Directions for this task:
Reproduce the lines word for word, starting with the line containing "Viewport: 597px width, 450px" and continuing through the line containing "[x=107, y=391]". Omit the pictures from your answer.

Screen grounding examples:
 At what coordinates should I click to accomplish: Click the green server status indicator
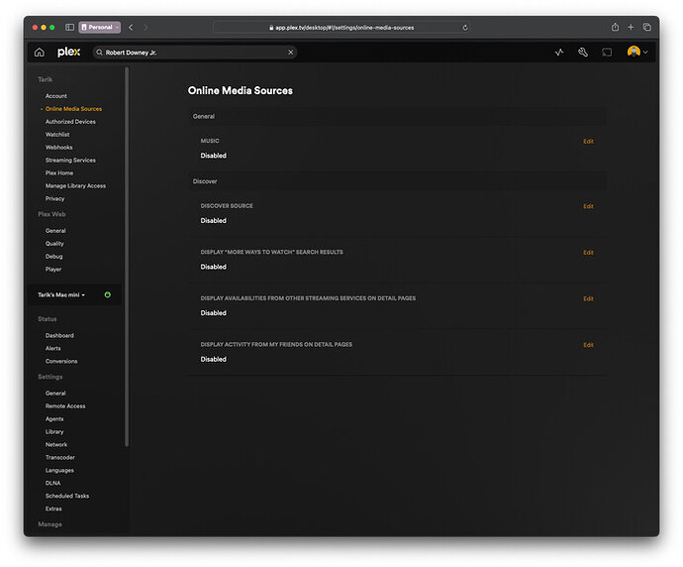coord(107,294)
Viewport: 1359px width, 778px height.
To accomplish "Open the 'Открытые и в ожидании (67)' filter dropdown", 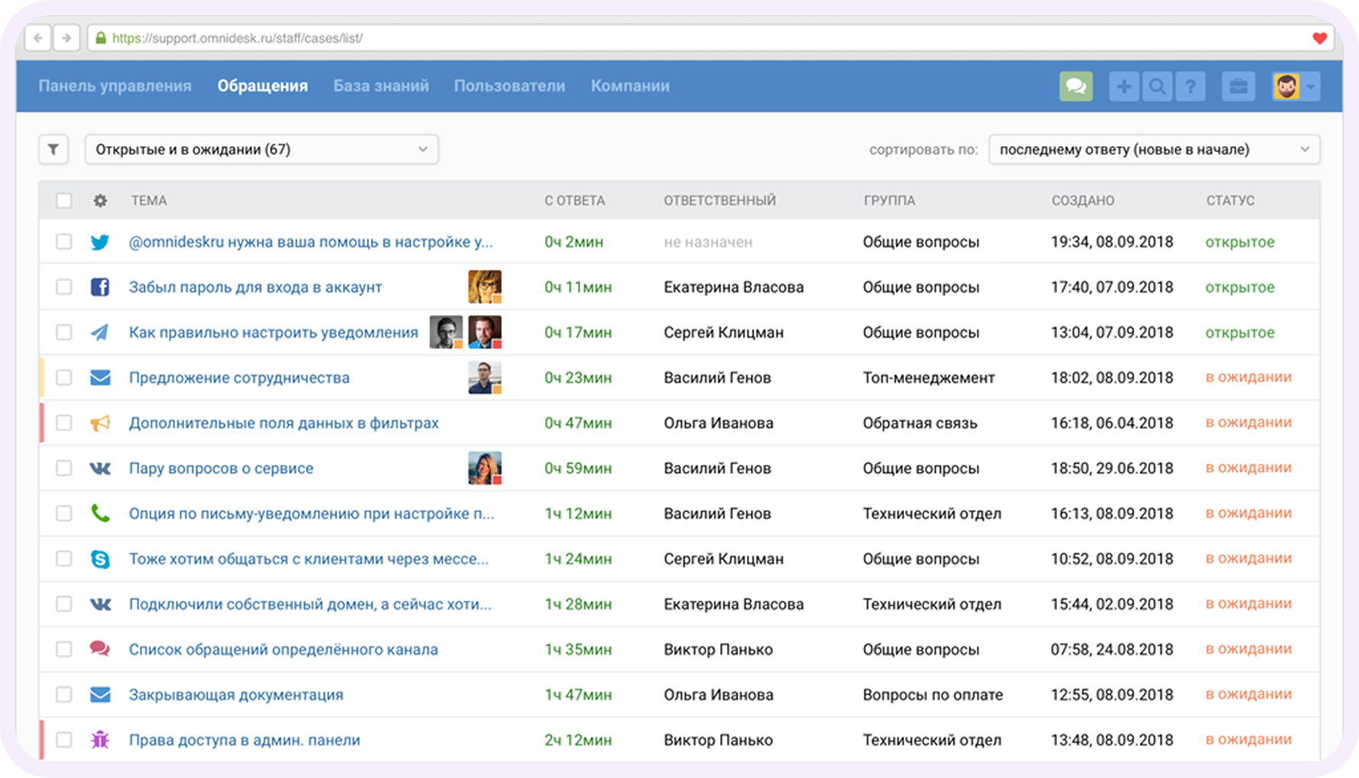I will click(261, 149).
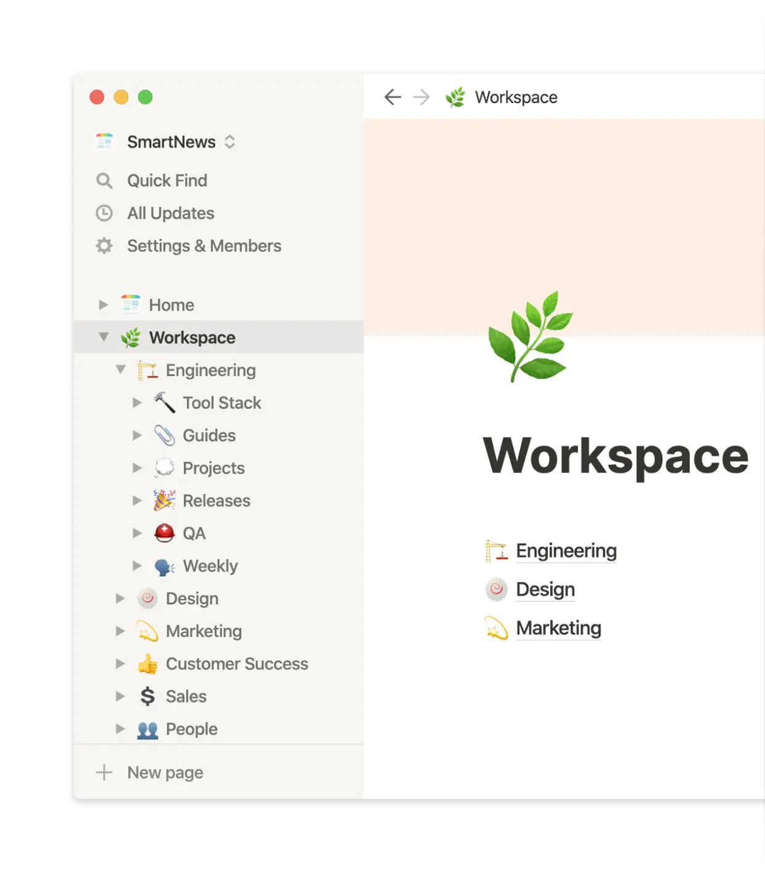Open Quick Find search
This screenshot has width=765, height=873.
105,180
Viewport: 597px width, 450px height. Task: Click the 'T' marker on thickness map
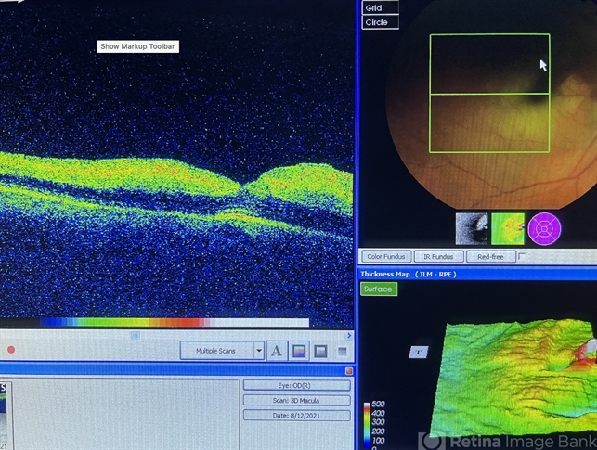(419, 352)
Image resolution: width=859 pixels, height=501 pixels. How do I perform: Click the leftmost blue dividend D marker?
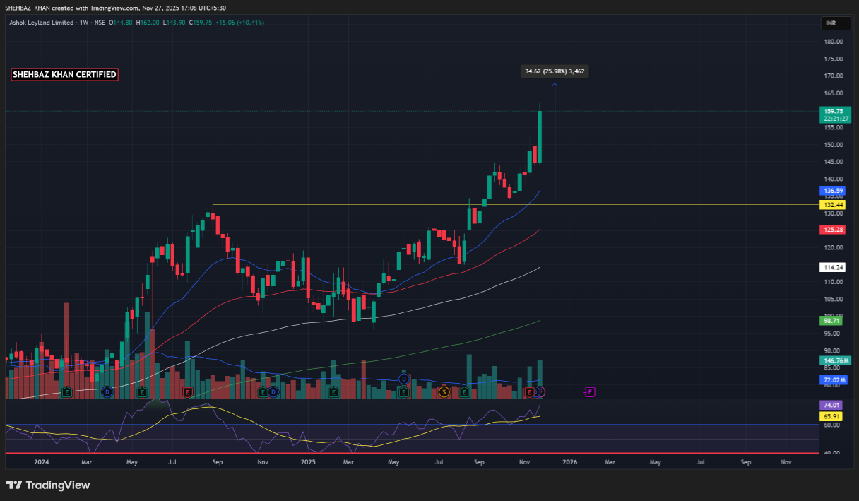[x=107, y=391]
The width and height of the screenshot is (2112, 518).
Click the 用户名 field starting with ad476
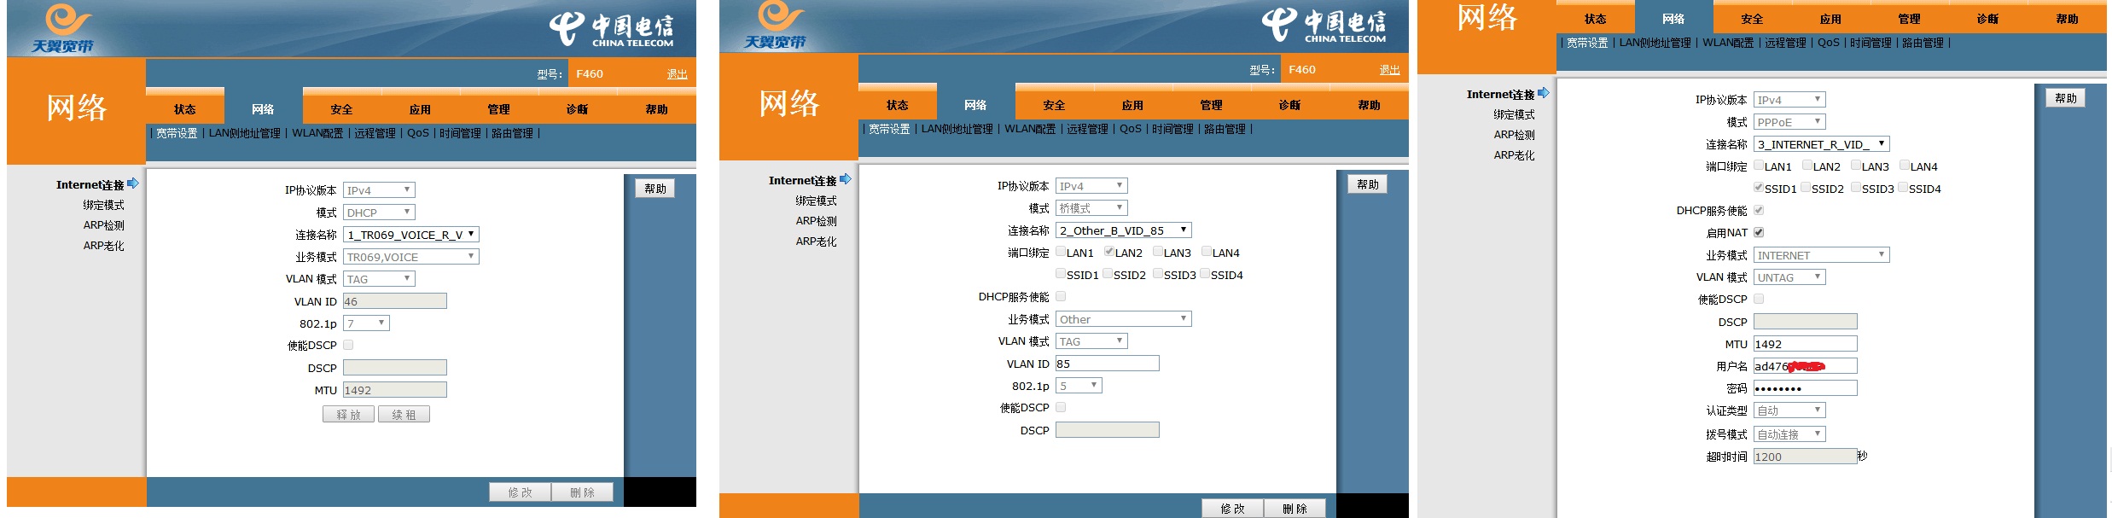coord(1805,366)
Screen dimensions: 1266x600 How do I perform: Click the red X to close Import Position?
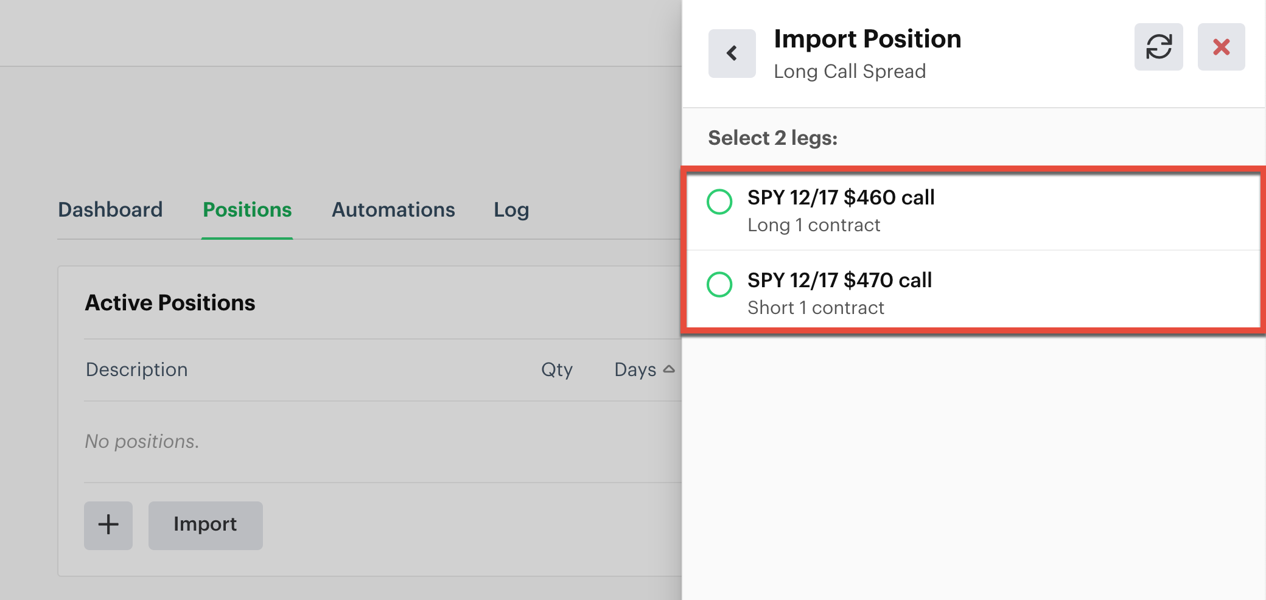coord(1222,46)
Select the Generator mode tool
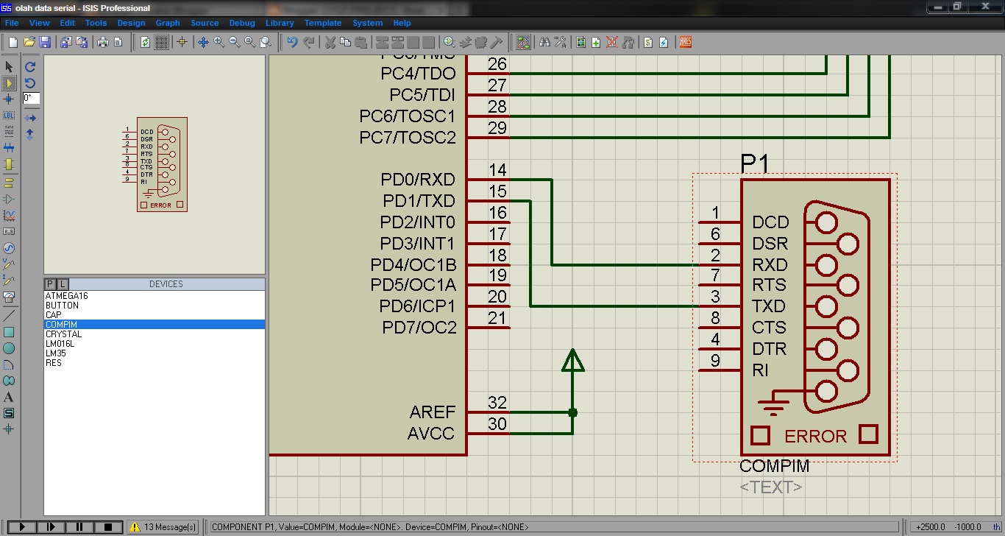 tap(10, 248)
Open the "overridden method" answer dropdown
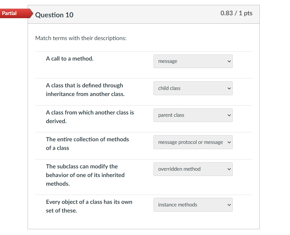290x235 pixels. [193, 169]
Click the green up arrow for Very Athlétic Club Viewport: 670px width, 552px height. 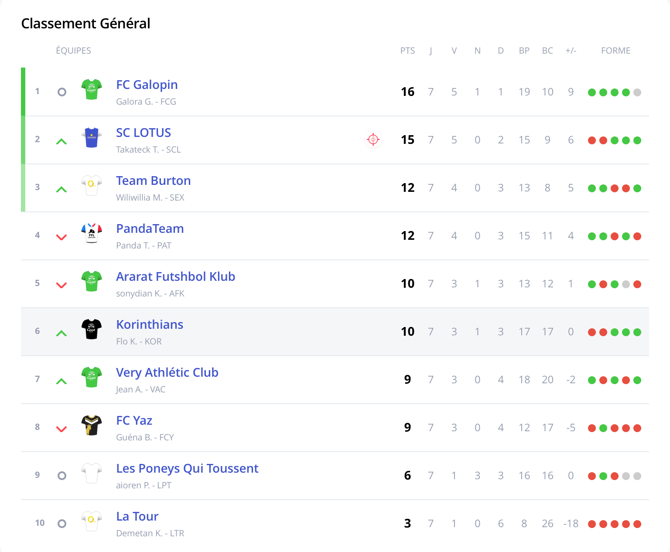coord(62,382)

Task answer:
Viewport: 597px width, 450px height. Task: Click the 'T' marker on thickness map
(419, 352)
Image resolution: width=859 pixels, height=501 pixels. How do I perform: Click the leftmost blue dividend D marker?
[x=107, y=391]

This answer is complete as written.